ただ、後半の「現実体験説」か「脳内現象説」かを追求していくところの、著者の判断や論考には問題があるように思いました。著者は個人的には「脳内現象説」を信じているそうですが、論考自体にその影響がでてしまっていて、データを公正に判断していないと思いました。「現実体験説」の証拠は異様に厳しく検証するのに、万に一つ起こるかどうかもわからないような「脳内現象説」の説明は簡単に受け入れてしまうのはどうかと思います。
下巻の最後に「現実体験説の様々な矛盾」として、
1.臨死体験に個人差、文化による差がありすぎる。
2.突然場面転換するのはおかしい。
4.まだ生きている人に会うのはおかしい。
などが挙げられていますが、
肉体を離れた魂が経験することを現在の科学の常識で判断して、在り得ないこととするのは無意味だと思います。

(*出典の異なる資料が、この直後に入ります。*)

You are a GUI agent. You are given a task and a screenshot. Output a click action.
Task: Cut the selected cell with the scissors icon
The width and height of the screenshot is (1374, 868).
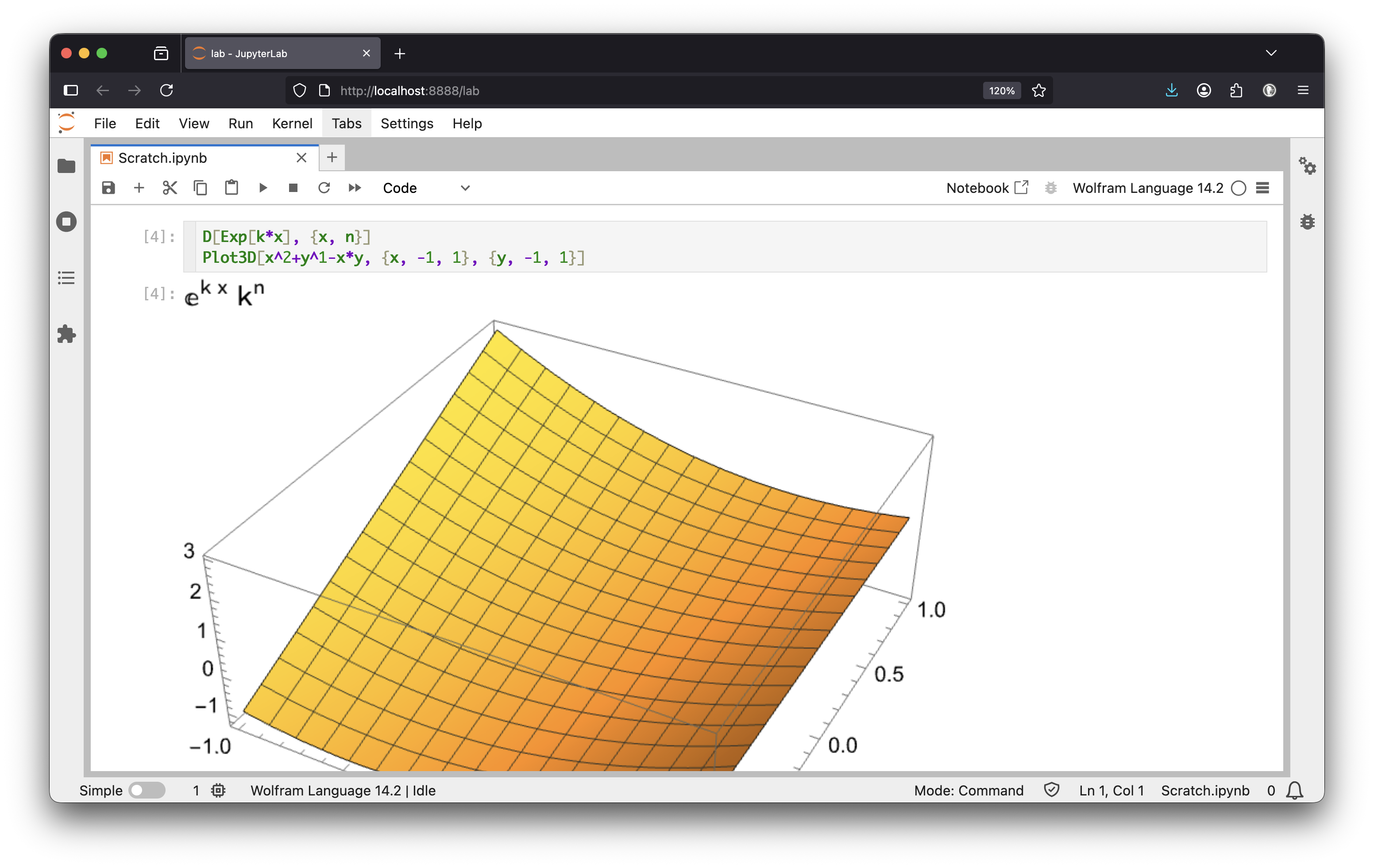[x=170, y=188]
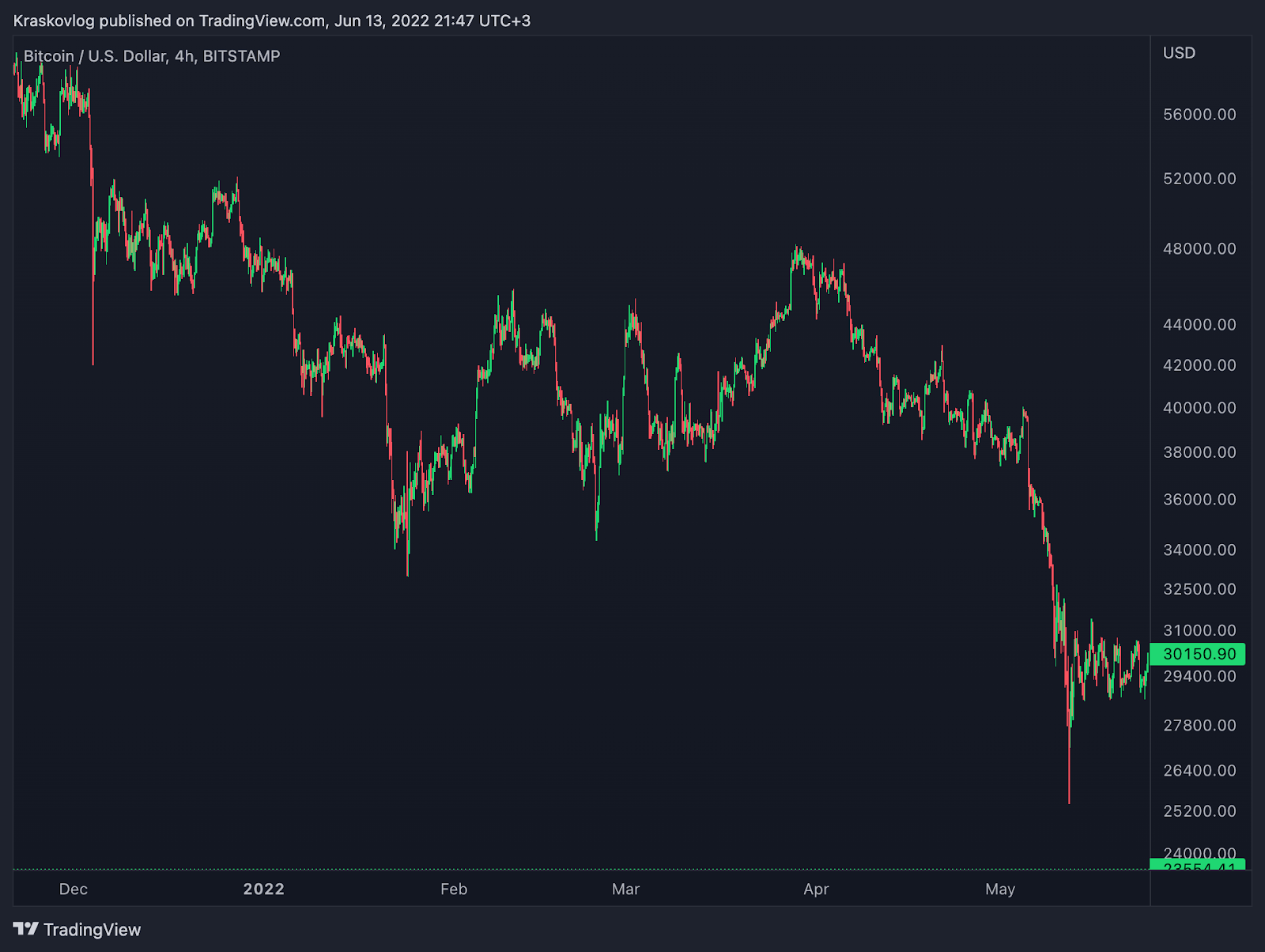Click the USD currency label on price axis
The height and width of the screenshot is (952, 1265).
click(1178, 53)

また、「脳内現象説」を信じる理由として、「現実体験説は立証が不十分」だからとしていますが、「脳内現象説」は脳の機能自体がまだ謎だらけで「脳内現象説」の立証など全く見通しが立たないことを考えると偏った判断と思わざるを得ません。
これだけ調査に時間をかけて、参考文献も大量に扱っているのに、最後の論考が納得のいくものでなかったのは残念でした。立花氏はライターであって学者ではないので、論考に精密さが欠けるのも仕方がないのかも知れません。週刊誌の読み物として楽しく読めることは間違いありません。全体的には、これから臨死体験関連の文献を読んでみたり、死や人間の存在について考えてみるきっかけになる非常に良い本だと思います。